Text segment.
◇ ◇ ◇

At first I had the name of the next level inside the end portal of each level. That worked, but at some point it became hard to have a big picture, and it forced to open the levels to see that order. Not nice if you want to generate the level map in the main menu.
So I thought I would give them a name with a number at the end, and keep it in a variable. So for example if I play level42.tscn
, I know I can extract the 42
using name.to_int()
and load level43.tscn
by doing str("level", num + 1, ".tscn")
.
This worked for a while, until I started shuffling the order. Renaming levels wasn’t nice, and I started getting lost in remembering which levels contained what, because they were all numbers, not very descriptive…
So I changed my approach and went for an array, written inside a script file:
# level_list.gd
const _order = [
# World 1
"level0_tuto",
"level0_tuto2",
"level1",
"level2",
"level3",
# World 2
...
]
static func get_level(var index: int):
return load(str("res://levels/", _order[index], ".tscn"))
It is technically the same as a config file, except it’s straight GDScript without the need to parse or anything like that. I can also use a function to make access cleaner. I find it more convenient than editing inside the Godot inspector as well, which is lacking in re-ordering functions etc.
Then I can access it easily anywhere, because it’s just constant data:
# In some script of the game
const LevelList = preload("res://level_list.gd")
func some_function():
var next_level = LevelList.get_level(current_level + 1)
...
Using preload
is just a convention of mine. You can make the list available globally using class_name
, or using the script into an autoload node.
What would be the best way to current_level
? By using get_level
and passing the current_scene filename to it to grab the index?

◇ ◇ ◇

Material shown.
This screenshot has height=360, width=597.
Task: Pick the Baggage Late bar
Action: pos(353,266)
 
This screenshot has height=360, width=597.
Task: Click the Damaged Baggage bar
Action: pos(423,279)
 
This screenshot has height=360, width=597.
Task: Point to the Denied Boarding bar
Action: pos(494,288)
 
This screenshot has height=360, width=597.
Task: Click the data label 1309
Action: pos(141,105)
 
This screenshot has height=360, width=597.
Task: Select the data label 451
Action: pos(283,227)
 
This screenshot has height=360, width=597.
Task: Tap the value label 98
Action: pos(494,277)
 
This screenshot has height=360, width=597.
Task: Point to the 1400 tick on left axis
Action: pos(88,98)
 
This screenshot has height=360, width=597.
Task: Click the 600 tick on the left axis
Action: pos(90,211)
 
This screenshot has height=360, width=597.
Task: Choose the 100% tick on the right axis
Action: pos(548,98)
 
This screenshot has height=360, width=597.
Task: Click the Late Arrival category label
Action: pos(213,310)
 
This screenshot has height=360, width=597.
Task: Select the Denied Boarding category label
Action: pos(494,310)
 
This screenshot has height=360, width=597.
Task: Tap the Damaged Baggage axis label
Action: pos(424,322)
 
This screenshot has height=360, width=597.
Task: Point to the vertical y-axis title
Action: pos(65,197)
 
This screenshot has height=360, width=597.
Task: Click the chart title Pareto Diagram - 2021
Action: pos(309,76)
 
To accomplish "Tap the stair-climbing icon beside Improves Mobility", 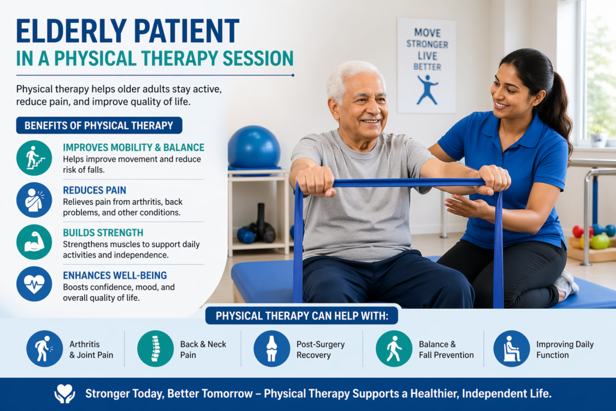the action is (x=34, y=158).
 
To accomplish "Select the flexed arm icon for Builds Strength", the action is (x=34, y=242).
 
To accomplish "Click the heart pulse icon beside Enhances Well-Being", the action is (x=34, y=283).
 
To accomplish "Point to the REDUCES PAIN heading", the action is (x=94, y=190).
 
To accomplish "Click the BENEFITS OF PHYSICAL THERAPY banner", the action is (x=99, y=125).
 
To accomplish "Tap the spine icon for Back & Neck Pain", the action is (x=155, y=348).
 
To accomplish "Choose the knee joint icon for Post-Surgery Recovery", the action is (x=272, y=348).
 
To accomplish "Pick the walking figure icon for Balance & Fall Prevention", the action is (x=394, y=348).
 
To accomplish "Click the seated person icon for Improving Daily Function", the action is (x=511, y=348).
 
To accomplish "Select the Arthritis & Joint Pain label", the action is (x=91, y=349).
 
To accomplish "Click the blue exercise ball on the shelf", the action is (x=254, y=148).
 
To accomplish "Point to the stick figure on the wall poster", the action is (x=427, y=90).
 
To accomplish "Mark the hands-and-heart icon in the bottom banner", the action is (x=64, y=394).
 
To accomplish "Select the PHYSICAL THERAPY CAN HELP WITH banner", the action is (x=302, y=316).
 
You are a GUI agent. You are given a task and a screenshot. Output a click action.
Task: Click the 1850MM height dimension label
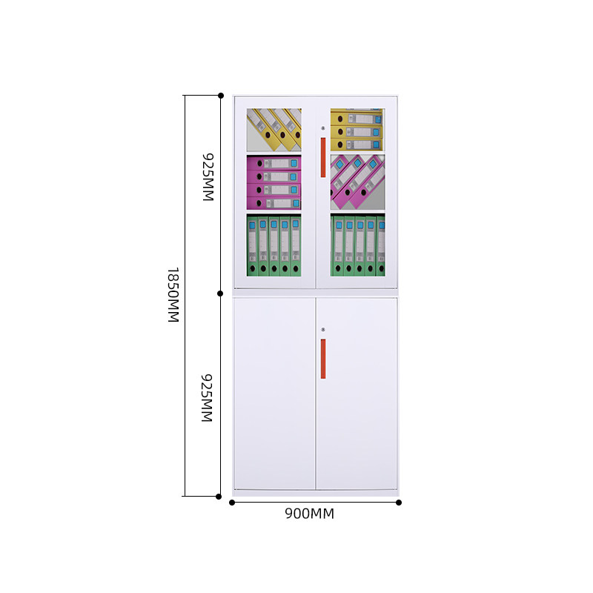(x=173, y=295)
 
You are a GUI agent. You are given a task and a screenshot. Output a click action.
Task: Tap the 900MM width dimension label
(x=310, y=514)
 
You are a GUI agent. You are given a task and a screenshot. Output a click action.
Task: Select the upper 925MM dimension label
(x=208, y=178)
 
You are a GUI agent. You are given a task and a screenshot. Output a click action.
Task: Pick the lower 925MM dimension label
(x=208, y=398)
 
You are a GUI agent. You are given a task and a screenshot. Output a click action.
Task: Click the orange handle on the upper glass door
(x=323, y=157)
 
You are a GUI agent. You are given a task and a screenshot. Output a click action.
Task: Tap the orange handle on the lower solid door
(x=323, y=358)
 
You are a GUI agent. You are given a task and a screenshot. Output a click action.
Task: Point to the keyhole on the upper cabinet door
(x=323, y=129)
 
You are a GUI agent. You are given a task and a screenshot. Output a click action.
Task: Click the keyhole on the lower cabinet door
(x=323, y=329)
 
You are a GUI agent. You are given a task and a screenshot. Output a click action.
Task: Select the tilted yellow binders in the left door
(x=275, y=128)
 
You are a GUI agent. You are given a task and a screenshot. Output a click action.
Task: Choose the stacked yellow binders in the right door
(x=357, y=129)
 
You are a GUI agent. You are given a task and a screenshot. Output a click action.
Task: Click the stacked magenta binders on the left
(x=274, y=182)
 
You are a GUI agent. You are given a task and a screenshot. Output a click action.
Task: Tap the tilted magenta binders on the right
(x=357, y=181)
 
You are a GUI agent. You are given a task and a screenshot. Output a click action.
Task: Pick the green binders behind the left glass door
(x=274, y=245)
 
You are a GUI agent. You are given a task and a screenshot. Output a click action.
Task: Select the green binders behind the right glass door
(x=358, y=245)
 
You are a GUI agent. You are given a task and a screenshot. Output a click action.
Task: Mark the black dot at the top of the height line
(x=221, y=96)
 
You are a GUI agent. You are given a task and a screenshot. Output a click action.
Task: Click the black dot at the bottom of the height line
(x=219, y=496)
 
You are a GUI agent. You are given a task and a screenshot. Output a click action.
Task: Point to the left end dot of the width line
(x=232, y=503)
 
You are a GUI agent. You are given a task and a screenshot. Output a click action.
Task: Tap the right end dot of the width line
(x=399, y=503)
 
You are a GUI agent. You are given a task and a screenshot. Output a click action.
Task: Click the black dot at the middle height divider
(x=220, y=293)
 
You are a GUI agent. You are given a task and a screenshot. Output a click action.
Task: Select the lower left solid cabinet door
(x=274, y=393)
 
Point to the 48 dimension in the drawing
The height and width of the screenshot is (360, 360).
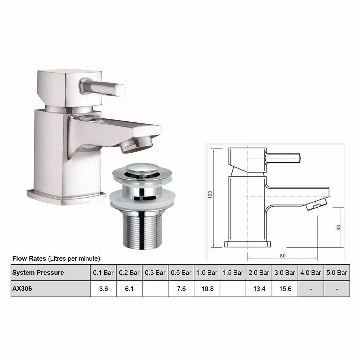(338, 228)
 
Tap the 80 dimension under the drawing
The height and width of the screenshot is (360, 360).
(282, 256)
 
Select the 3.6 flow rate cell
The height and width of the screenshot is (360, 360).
(103, 289)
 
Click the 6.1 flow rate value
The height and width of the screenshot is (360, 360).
(129, 289)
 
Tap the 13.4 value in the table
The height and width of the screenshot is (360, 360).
(259, 289)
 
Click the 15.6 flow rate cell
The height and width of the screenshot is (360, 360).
(285, 289)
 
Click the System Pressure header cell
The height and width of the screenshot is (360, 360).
(38, 273)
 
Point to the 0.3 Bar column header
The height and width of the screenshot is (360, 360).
(155, 273)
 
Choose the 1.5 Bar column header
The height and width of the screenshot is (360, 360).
(233, 273)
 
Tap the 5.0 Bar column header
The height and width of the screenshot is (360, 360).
(337, 273)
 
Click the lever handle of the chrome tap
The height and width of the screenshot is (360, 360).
(104, 86)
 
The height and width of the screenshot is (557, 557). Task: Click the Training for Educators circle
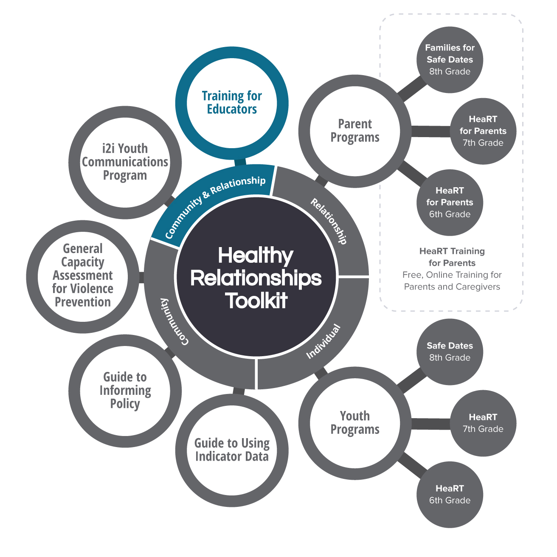[x=232, y=103]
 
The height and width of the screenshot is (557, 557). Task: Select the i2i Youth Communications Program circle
[x=125, y=162]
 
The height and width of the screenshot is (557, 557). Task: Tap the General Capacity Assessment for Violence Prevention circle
[x=83, y=276]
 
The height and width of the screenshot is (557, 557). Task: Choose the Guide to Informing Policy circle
[x=125, y=390]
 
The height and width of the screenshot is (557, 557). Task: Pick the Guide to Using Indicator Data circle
[x=232, y=450]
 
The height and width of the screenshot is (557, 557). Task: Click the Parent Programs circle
[x=355, y=131]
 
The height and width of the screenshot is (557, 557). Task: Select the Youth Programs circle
[x=355, y=423]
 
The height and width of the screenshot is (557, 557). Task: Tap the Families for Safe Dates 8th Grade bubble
[x=450, y=60]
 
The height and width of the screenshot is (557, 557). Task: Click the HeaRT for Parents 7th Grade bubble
[x=483, y=131]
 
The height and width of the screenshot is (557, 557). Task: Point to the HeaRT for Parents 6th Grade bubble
[x=450, y=203]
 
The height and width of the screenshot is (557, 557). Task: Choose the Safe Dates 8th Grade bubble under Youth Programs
[x=450, y=352]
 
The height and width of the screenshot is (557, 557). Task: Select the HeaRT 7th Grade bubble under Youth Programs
[x=483, y=423]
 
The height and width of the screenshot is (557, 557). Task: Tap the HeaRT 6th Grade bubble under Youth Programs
[x=450, y=495]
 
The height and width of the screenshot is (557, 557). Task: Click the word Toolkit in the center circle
[x=256, y=301]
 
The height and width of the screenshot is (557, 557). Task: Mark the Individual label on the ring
[x=324, y=341]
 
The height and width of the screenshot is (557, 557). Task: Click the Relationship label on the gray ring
[x=329, y=221]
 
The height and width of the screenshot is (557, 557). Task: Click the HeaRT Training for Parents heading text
[x=452, y=257]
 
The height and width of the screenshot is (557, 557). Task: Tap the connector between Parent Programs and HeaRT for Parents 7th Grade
[x=430, y=132]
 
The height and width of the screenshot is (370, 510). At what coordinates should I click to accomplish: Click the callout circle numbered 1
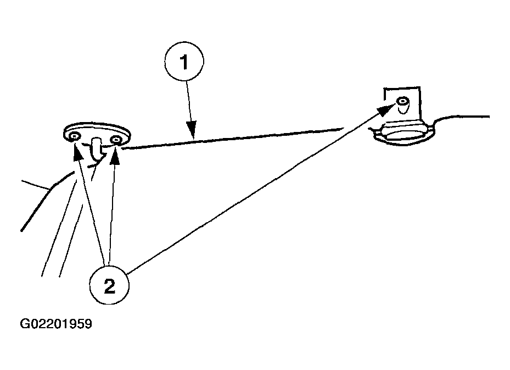tap(184, 61)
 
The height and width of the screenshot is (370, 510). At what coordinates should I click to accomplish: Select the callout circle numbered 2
tap(109, 285)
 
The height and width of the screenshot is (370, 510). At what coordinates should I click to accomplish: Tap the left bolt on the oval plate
tap(75, 136)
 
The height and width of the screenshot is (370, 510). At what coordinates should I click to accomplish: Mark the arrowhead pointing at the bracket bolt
tap(386, 109)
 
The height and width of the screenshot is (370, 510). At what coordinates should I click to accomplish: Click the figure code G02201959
tap(56, 324)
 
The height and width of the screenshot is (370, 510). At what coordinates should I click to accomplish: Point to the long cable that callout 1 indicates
tap(233, 139)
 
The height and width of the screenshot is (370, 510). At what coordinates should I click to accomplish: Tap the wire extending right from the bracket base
tap(462, 117)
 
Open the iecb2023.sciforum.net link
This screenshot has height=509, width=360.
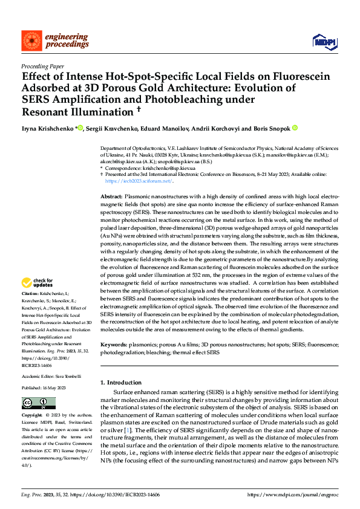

◇ ◇ ◇

Task.
Can you copy word for word the part of the level-ordering post that opens with the words containing "Then I can access" and closes with "an autoload node."? The rows have nothing to do with the level-ordering post.

Task answer.
Then I can access it easily anywhere, because it’s just constant data:
# In some script of the game
const LevelList = preload("res://level_list.gd")
func some_function():
var next_level = LevelList.get_level(current_level + 1)
...
Using preload
is just a convention of mine. You can make the list available globally using class_name
, or using the script into an autoload node.